David Soh, head of research & portfolio manager, asian equities di RBC Global Asset Management, ritiene che “l'allocazione in A-share meriti un'attenta considerazione da parte degli investitori globali. In primo luogo, essendo un mercato inefficiente e ricco di opportunità idiosincratiche di alpha, l'elevata dispersione dei rendimenti fa sì che i risultati possano variare più ampiamente rispetto a quelli di altri mercati azionari globali. Ciò rende l’azionario cinese un mercato ideale per gli stock picker attivi che possono differenziarsi con successo selezionando i vincitori. Inoltre, l'universo delle azioni onshore è ampio e poco studiato, consentendo l'accesso a società in molti settori della ‘new economy’, come quelli tecnologici, industriali, dei consumi e della sanità. La copertura della ricerca per il mercato onshore sta migliorando, ma continua a esistere una lunga coda di titoli poco studiati, che offre agli stock picker un ampio set di opportunità”.
In secondo luogo, “la deregolamentazione dei mercati finanziari è una priorità per le autorità normative cinesi e, supponendo che ciò continui, i fornitori di indici aumenteranno le ponderazioni degli indici azionari cinesi. L'attuale tasso di inclusione dell'indice MSCI China è temporaneamente limitato al 20%, ma aumenterà con la liberalizzazione del mercato, il che porterà a un aumento dei flussi di fondi (anche in assenza di cambiamenti nei fondamentali)”.

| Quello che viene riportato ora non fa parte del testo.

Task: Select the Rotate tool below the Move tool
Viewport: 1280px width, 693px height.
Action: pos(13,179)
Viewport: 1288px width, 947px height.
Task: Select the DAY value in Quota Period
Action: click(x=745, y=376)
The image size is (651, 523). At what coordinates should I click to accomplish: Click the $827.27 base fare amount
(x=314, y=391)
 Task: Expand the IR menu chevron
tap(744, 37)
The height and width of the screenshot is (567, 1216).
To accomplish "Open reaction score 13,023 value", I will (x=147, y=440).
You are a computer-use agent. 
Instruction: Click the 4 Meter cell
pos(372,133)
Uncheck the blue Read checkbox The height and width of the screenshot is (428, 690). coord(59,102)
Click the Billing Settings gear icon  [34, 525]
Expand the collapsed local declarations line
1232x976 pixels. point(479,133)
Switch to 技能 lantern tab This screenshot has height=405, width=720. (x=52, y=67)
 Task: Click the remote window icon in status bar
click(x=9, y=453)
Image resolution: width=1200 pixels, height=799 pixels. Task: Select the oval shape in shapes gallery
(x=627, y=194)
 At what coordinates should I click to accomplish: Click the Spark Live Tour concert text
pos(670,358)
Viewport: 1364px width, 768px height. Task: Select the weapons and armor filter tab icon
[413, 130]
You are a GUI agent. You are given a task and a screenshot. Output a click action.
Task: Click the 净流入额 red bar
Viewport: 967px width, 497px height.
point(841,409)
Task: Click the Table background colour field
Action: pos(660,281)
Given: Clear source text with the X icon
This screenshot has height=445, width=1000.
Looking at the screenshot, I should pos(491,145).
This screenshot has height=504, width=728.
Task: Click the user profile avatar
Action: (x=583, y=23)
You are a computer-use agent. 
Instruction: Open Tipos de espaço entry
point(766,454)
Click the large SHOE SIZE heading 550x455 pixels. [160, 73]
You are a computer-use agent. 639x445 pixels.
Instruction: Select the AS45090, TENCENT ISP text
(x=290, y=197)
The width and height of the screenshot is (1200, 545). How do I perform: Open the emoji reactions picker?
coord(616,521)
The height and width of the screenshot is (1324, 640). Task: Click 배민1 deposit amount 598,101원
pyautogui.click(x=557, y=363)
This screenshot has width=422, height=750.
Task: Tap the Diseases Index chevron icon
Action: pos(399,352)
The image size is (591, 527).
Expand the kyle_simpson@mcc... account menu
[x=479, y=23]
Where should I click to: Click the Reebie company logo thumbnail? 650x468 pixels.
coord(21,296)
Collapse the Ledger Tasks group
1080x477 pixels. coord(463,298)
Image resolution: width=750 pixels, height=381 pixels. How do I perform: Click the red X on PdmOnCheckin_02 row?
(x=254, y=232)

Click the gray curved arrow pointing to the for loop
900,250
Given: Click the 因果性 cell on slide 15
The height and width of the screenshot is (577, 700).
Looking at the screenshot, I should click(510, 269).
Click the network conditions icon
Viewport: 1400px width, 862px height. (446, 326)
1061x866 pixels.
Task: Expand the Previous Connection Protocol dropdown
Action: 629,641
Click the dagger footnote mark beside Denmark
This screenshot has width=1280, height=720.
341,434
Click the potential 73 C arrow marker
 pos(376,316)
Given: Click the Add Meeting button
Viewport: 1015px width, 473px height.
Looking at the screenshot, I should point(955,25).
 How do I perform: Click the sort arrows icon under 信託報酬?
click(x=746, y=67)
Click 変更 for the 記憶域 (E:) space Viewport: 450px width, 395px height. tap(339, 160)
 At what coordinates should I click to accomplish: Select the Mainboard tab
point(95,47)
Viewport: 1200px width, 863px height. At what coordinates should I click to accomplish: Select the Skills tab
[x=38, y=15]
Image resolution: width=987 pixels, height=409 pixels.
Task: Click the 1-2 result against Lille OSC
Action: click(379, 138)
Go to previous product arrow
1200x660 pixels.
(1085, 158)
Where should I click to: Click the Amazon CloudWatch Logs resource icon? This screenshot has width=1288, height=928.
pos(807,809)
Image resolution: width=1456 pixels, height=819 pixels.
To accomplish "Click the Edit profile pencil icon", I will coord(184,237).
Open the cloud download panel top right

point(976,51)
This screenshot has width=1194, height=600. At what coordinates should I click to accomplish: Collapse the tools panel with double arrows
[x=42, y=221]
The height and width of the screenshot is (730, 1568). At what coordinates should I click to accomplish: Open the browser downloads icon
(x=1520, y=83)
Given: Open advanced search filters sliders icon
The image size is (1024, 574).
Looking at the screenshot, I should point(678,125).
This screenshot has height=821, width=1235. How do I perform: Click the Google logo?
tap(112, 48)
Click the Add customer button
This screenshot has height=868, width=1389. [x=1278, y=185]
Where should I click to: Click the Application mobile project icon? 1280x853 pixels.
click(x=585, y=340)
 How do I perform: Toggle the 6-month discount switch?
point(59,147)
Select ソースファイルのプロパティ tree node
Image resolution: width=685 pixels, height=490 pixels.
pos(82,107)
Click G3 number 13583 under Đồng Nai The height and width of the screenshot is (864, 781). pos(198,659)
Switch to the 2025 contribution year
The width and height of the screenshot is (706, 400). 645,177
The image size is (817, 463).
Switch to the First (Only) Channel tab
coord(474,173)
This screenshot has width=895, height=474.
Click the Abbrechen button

“Riteniamo che gli investitori in cerca di diversificazione e di alpha idiosincratico dovrebbero trarre vantaggio da una maggiore esposizione alla Cina, fintanto che la deregolamentazione dei mercati finanziari continuerà e l'inclusione degli indici aumenterà. La selettività e l'esecuzione di una due diligence approfondita sono fondamentali per navigare in questo mercato dinamico e, pertanto, i gestori attivi che conoscono bene il mercato e utilizzano un processo di gestione del rischio disciplinato sono parte integrante dell'allocazione azionaria delle A-share”, conclude Soh.